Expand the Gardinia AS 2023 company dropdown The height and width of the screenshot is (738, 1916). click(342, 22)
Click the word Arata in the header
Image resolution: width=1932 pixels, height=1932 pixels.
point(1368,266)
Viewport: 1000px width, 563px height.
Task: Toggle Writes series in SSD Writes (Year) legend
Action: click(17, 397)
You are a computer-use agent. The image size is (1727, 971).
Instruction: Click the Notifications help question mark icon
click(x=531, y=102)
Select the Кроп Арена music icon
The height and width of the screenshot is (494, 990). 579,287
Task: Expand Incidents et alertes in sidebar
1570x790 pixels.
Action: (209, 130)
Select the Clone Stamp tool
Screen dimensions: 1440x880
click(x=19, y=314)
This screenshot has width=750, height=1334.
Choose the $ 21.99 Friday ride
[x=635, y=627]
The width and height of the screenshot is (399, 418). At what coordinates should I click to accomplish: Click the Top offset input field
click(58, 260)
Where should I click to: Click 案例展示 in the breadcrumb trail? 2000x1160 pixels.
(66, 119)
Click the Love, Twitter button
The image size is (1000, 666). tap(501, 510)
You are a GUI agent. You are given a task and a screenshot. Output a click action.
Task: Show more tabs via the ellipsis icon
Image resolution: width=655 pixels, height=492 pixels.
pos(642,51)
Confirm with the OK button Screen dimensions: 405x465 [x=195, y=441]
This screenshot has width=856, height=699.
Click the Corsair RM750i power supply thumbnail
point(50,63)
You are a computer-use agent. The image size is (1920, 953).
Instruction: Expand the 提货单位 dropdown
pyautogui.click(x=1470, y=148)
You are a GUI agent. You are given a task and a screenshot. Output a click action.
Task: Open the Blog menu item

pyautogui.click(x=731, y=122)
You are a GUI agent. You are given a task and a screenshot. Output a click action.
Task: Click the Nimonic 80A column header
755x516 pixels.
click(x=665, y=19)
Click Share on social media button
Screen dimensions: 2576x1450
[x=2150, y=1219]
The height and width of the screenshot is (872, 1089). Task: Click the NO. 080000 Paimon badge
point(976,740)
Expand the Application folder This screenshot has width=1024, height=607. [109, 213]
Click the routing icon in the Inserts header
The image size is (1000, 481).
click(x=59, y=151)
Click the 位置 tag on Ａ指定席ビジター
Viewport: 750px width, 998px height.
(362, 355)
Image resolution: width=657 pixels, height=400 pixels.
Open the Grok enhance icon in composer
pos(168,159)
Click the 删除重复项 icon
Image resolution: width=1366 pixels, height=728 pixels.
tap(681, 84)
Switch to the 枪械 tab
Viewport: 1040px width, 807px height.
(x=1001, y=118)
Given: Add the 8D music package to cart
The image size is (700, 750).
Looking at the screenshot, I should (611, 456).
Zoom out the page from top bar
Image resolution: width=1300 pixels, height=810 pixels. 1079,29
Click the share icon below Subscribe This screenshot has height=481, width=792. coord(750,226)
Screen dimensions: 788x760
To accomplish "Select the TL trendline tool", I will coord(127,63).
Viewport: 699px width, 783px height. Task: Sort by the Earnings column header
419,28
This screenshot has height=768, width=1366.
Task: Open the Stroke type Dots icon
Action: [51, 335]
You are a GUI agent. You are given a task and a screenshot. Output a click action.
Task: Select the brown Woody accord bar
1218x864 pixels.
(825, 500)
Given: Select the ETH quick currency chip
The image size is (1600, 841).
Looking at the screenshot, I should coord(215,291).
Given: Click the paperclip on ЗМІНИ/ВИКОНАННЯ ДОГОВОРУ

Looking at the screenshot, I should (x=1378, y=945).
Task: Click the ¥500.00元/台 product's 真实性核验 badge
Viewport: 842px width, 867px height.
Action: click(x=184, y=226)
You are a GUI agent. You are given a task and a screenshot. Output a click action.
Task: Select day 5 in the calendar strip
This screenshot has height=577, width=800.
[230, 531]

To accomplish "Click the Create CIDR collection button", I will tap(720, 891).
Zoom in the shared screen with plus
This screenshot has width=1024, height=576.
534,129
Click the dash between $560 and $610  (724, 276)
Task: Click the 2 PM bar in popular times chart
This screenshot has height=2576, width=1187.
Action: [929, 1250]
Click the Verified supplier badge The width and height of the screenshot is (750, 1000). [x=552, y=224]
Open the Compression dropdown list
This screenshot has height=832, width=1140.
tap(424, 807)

**Exercise requirements:** The required output is each line from the one with "Click the Verified" through the end of the material above, repeated exactly with both ends included.

**Your response:**
Click the Verified supplier badge The width and height of the screenshot is (750, 1000). [x=552, y=224]
Open the Compression dropdown list
This screenshot has height=832, width=1140.
tap(424, 807)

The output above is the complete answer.